Source records

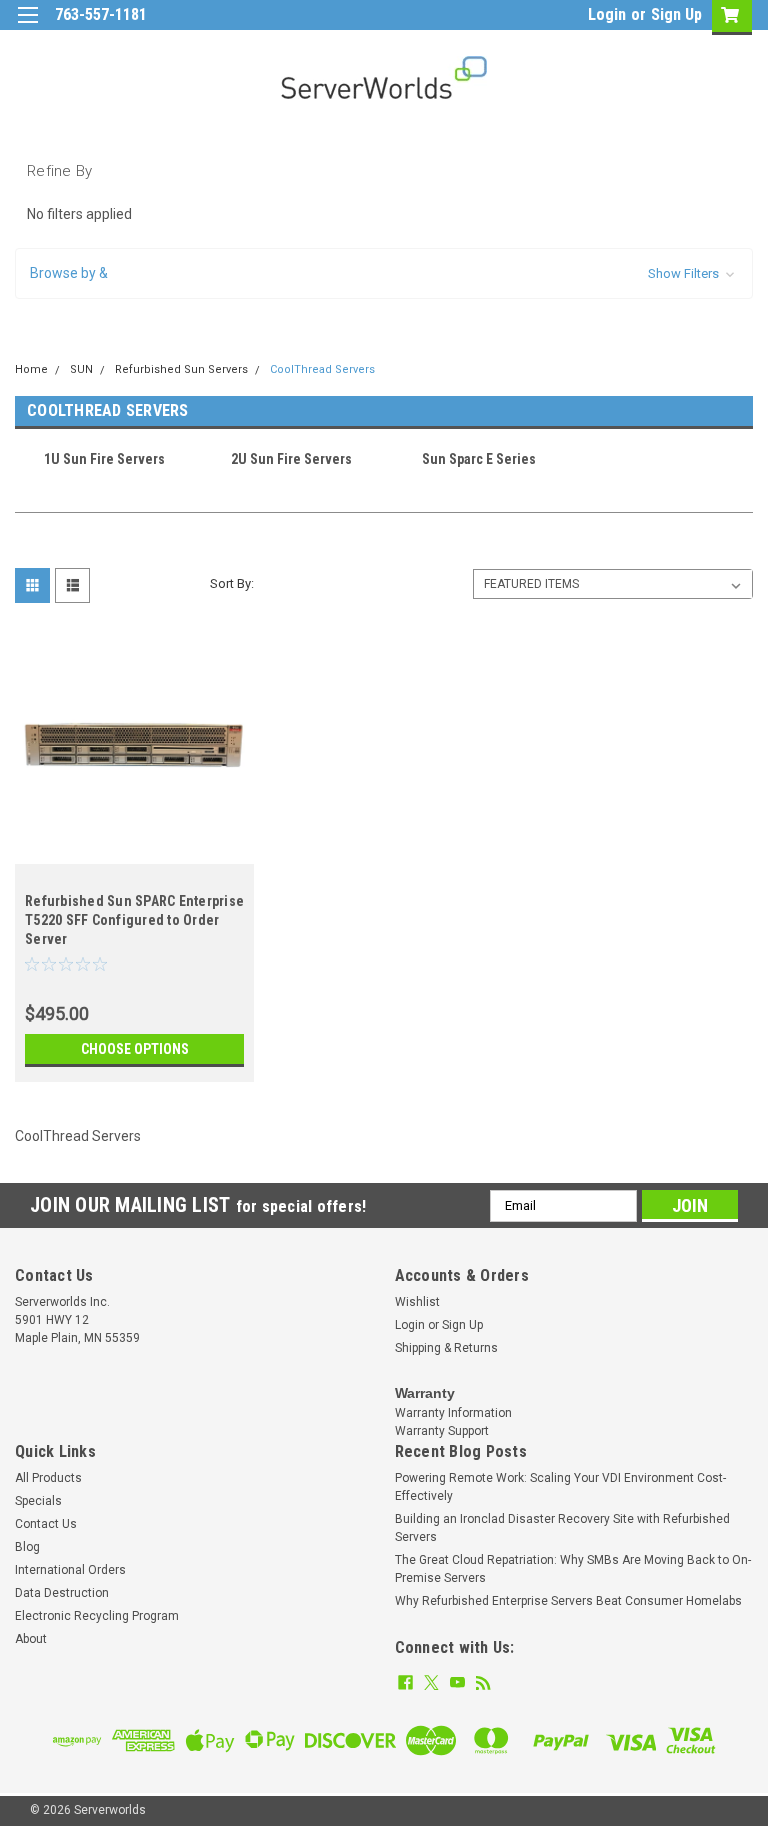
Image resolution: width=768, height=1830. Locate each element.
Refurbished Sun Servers (181, 369)
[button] (384, 273)
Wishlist (417, 1302)
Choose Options (135, 1049)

▶ [TASK DESCRIPTION]:
Leave the pictures out, and transcribe each of the records exactly.

▶ [TASK ANSWER]:
Image resolution: width=768, height=1830. Locate each element.
Refurbished Sun Servers (181, 369)
[button] (384, 273)
Wishlist (417, 1302)
Choose Options (135, 1049)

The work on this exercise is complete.